Stored items from a collection
== == ==

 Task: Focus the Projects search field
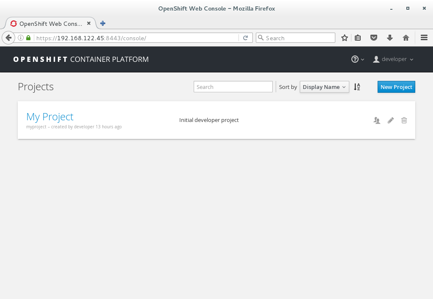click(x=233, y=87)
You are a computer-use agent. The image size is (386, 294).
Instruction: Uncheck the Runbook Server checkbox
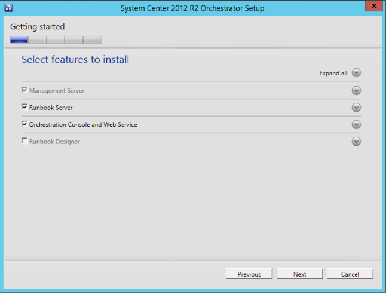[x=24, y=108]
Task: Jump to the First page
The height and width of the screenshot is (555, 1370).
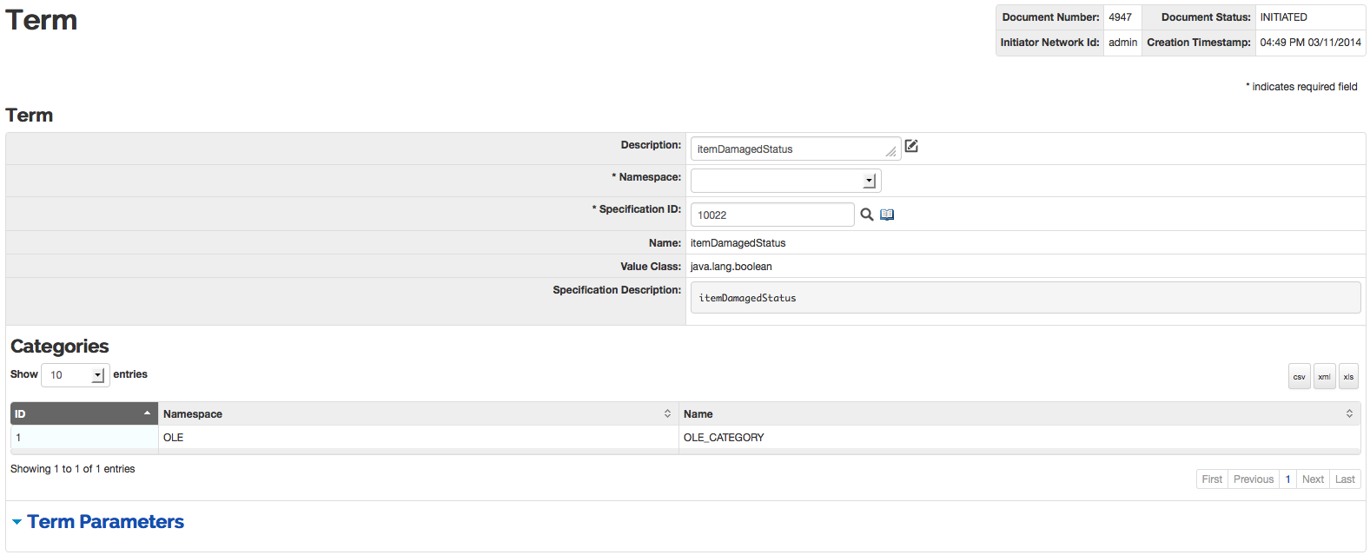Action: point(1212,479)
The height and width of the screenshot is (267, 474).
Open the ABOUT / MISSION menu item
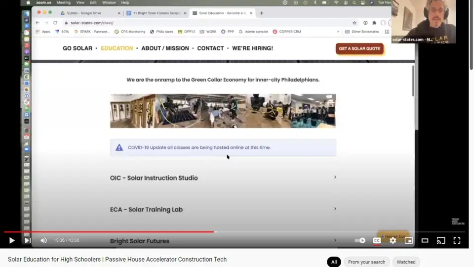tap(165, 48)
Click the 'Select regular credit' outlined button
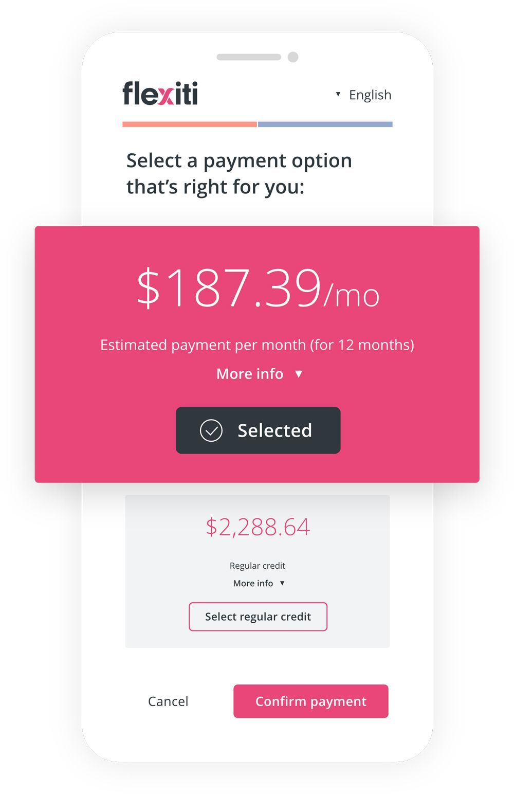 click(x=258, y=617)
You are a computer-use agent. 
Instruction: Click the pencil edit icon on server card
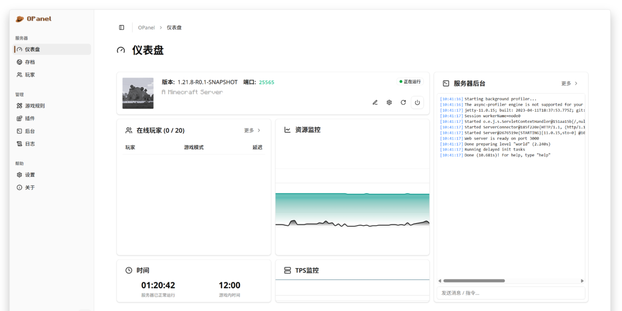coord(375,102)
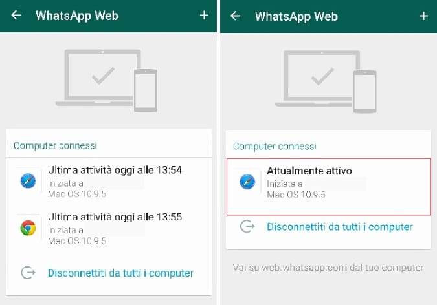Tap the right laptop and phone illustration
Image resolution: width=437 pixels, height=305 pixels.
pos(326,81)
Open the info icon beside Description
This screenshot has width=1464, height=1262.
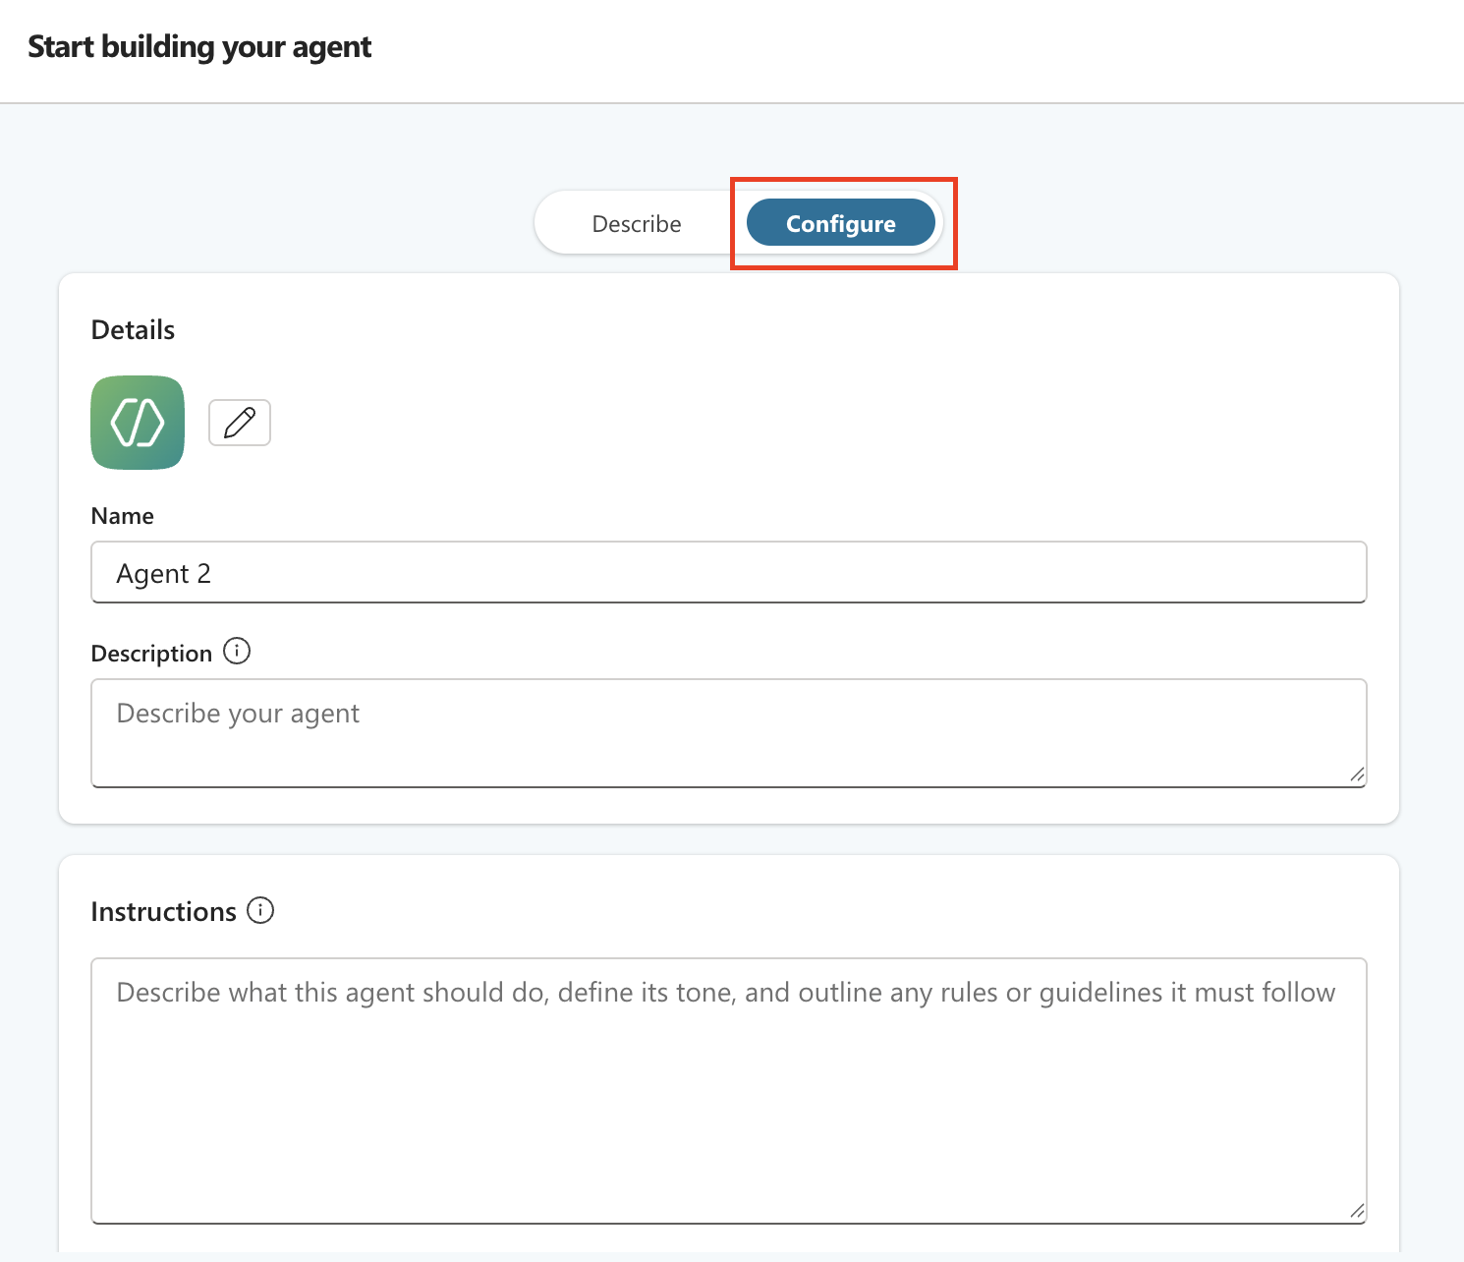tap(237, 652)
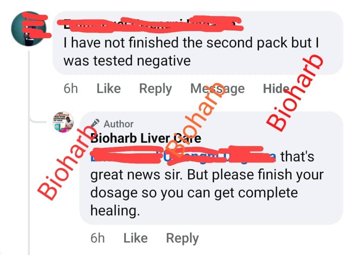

== == ==

JOB:
Print all of the lines above word for word, leaving out the pictures.

FINAL RESULT:
 Task: Focus the Projects search field
click(x=233, y=87)
You are a computer-use agent. The image size is (386, 294).
Instruction: Uncheck the Runbook Server checkbox
[x=24, y=108]
Task: Jump to the First page
The height and width of the screenshot is (555, 1370).
Action: point(1212,479)
The height and width of the screenshot is (267, 474).
Open the ABOUT / MISSION menu item
tap(165, 48)
Click the 'Select regular credit' outlined button
 click(x=258, y=617)
You are a computer-use agent. 
Instruction: Click the pencil edit icon on server card
coord(375,102)
Tap the right laptop and phone illustration
Image resolution: width=437 pixels, height=305 pixels.
pos(326,81)
Open the info icon beside Description
This screenshot has width=1464, height=1262.
tap(237, 652)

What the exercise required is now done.